**EXERCISE DESCRIPTION**
Word for word, repeat the data that follows. Do not include the pictures.
☆ ☆ ☆ ☆ ☆
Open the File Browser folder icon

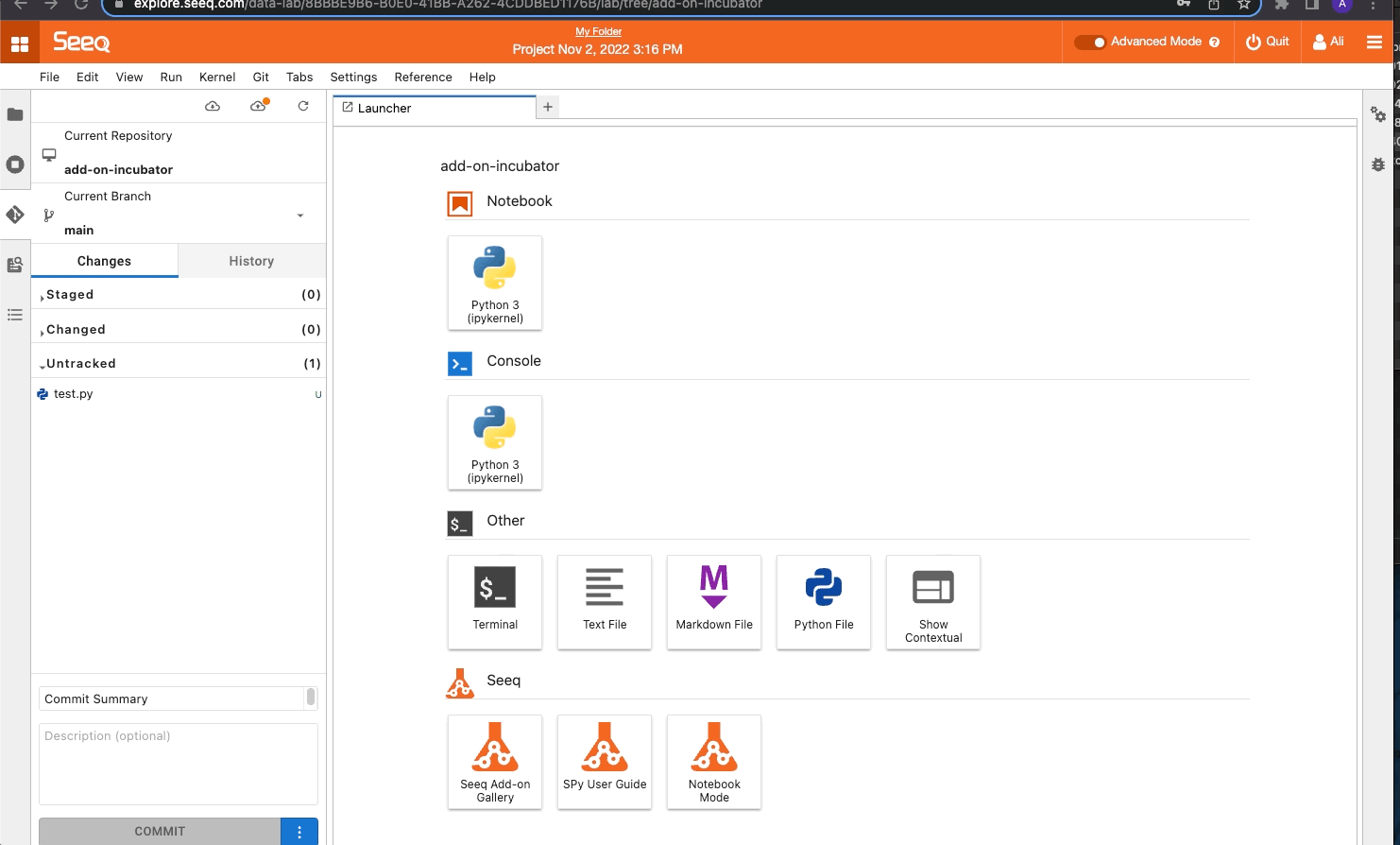pos(15,114)
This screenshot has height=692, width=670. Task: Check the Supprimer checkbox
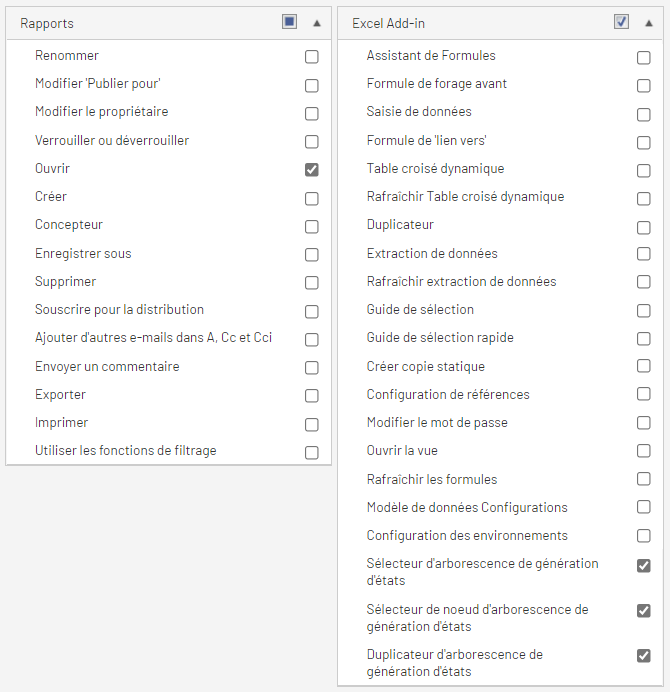312,282
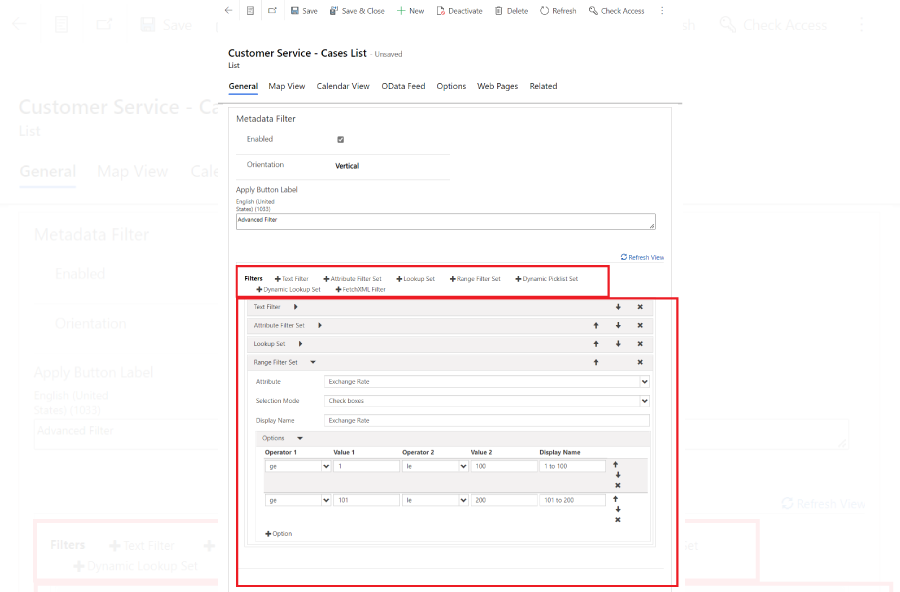Collapse the Range Filter Set section
Viewport: 900px width, 592px height.
tap(313, 362)
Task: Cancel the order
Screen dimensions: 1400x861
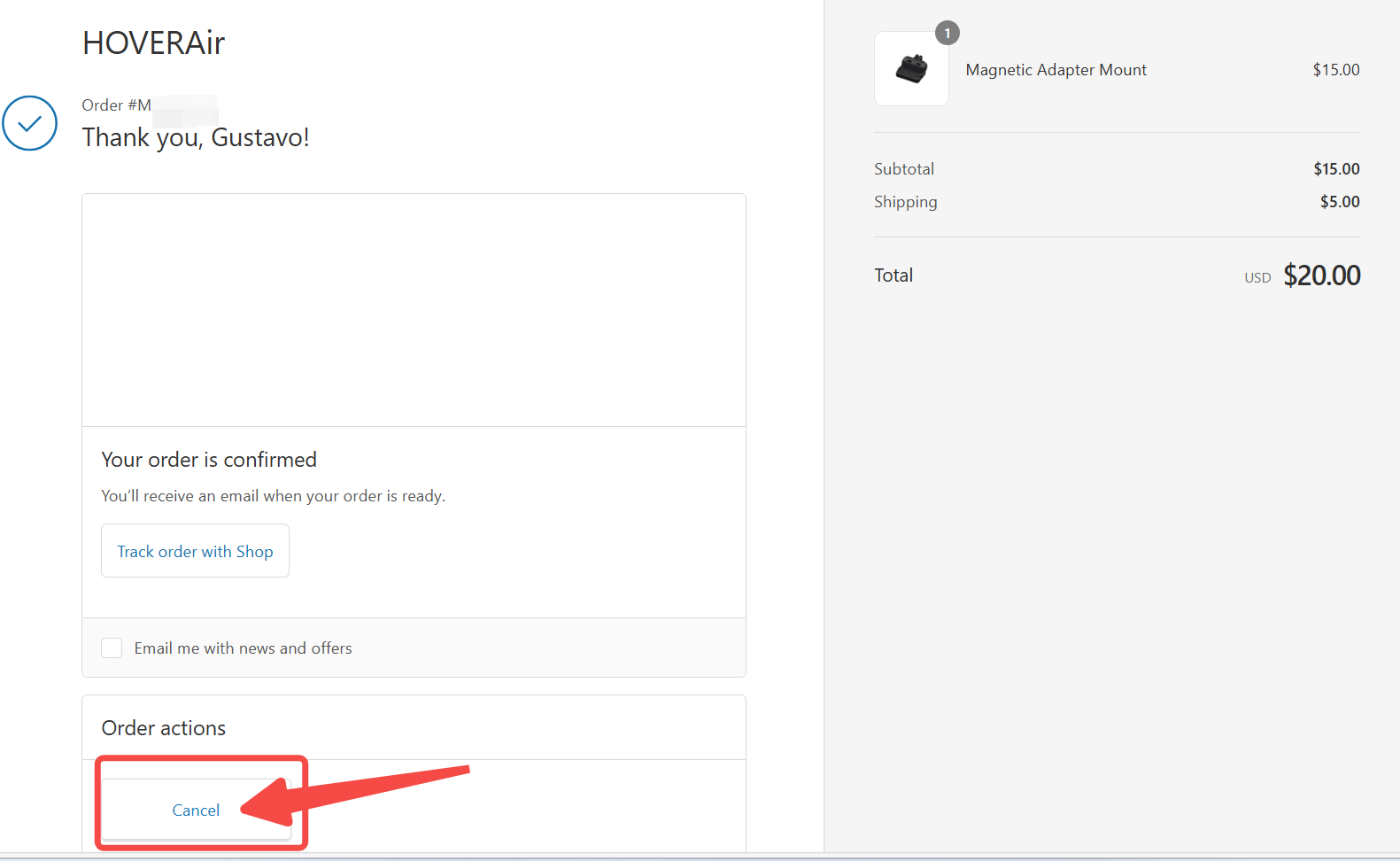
☆ ☆ ☆ ☆ ☆
**ANSWER BOX**
Open the File Browser folder icon

pos(15,114)
This screenshot has height=692, width=670. Task: Check the Supprimer checkbox
312,282
Collapse the Range Filter Set section
Viewport: 900px width, 592px height.
tap(313, 362)
Task: Cancel the order
Screen dimensions: 1400x861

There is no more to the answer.